I seemed to pass all the mile markers of pregnancy with relative ease, save for the back pain and vomiting. And then it hit me in the middle of the night as I got to 30 weeks:
Holy hell, I'm having another baby?! How on God's green Earth is that going to work?
They're not joking when they say that the sight of your firstborn makes your world stop spinning for a moment, and you truly think to yourself: I will never love another human being as much as I love you. So how is my numero uno guy going to deal with having a numero dos to contend with? Hell, how am I?
What happens now to my family of three that so easily revolves around our favorite little man? How is cuddling and dinnertime and bathtime and bedtime and every single moment in between going to possibly be balanced? How will life work? How will the distribution of love work?
I know what you're thinking, mamas of multiples: It just does. You just have to do it and your family will be filled with even more love and light than before. Fine, I totally buy that. But how?
I'm a logistics person. I'm not a "wait and see" kind of person. I need to know: How really does this work on a daily -- even hourly -- basis?
Will my firstborn -- the cliché holds true: my heart and soul -- hate his new brother? Will he resent me? Or will he step up to the plate and surprise us all (doubtful)? I know I planned this, but I'm still in shock over it.

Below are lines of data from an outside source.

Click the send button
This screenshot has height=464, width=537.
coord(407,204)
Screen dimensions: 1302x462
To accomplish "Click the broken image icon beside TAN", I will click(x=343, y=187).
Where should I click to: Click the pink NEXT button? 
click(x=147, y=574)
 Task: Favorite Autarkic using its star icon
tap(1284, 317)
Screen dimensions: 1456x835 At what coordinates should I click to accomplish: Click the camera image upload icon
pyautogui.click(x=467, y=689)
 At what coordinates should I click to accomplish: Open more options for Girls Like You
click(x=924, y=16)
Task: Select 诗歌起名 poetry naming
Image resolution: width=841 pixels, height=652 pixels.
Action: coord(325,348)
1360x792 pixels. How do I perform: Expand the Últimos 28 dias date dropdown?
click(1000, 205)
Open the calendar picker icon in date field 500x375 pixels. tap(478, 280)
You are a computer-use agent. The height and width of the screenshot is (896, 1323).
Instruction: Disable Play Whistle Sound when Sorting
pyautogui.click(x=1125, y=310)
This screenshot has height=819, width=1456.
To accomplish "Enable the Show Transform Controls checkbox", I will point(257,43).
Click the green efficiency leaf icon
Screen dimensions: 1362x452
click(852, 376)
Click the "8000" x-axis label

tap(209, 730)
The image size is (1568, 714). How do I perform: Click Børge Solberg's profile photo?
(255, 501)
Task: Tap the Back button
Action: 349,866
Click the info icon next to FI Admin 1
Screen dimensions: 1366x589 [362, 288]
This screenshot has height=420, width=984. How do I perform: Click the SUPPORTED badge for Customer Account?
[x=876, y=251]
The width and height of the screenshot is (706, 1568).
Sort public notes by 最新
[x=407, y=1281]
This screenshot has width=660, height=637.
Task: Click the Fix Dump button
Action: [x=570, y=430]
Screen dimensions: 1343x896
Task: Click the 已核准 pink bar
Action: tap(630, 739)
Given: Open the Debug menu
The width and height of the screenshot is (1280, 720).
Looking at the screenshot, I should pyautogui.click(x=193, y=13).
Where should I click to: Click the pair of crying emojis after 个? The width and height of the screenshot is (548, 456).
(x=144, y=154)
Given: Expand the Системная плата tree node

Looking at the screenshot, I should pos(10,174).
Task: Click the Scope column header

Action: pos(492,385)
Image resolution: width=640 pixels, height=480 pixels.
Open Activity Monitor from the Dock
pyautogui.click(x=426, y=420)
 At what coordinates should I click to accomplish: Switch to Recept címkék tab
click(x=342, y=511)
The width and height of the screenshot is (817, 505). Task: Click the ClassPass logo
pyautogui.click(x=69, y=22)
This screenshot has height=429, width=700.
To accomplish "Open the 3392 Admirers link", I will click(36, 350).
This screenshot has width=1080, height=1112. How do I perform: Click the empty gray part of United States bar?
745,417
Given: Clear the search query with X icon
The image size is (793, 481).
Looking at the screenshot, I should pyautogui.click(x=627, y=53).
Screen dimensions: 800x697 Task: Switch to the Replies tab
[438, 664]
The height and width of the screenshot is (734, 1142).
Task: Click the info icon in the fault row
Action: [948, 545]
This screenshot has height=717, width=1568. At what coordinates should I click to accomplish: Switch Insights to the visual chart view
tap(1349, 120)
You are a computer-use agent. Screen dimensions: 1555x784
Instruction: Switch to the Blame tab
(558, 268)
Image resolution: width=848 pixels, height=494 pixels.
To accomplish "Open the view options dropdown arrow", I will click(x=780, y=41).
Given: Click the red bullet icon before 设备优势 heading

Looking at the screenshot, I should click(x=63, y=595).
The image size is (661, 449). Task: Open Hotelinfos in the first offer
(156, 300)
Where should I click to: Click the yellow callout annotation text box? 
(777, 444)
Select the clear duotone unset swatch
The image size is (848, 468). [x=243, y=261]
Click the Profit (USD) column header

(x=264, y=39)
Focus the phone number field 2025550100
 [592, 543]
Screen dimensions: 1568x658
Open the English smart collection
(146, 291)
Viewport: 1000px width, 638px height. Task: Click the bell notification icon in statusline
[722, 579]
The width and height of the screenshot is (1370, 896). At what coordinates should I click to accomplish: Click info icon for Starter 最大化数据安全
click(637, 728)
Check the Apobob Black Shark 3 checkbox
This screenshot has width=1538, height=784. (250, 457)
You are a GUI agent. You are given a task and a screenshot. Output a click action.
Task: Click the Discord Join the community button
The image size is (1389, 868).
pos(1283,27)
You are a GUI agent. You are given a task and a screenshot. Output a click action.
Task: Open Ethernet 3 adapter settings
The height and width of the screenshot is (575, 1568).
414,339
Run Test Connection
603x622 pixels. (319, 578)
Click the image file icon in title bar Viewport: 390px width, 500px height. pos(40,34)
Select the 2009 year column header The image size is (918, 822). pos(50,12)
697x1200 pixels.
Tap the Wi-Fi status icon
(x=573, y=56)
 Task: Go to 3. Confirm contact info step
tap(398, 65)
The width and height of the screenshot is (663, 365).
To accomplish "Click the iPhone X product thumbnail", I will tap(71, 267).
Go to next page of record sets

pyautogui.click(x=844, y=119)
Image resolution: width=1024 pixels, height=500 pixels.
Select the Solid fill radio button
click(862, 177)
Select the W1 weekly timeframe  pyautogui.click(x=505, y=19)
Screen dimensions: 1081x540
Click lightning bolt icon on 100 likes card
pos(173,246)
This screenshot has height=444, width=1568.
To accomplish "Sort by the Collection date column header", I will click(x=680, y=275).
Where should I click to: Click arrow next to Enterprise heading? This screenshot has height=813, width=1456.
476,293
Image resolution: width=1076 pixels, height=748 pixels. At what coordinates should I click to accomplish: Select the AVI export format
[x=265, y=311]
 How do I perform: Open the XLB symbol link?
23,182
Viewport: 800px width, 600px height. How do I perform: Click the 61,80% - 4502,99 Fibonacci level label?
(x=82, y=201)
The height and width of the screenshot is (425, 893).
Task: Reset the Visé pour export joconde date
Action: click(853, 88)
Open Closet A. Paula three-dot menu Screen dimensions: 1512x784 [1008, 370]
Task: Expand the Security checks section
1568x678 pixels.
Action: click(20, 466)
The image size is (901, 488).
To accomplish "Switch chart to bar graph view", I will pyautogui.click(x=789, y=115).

How will I be able to bond with both of my children equally, or is that a total pipe dream? How, as a working mother, will I get out of the house every day without feeling like I've left something major -- two things -- behind? While we're at it, how am I ever going to go to the bathroom again by myself? Just: HOW?
Again, I know what you're thinking: Humans have been doing this forever and they will continue doing it forever. I'm not the first person to have a second child, and I certainly won't be the last. But that doesn't mean I'm not totally freaking the f**k out. So let me dwell in my freaked-out-ness, mmkay?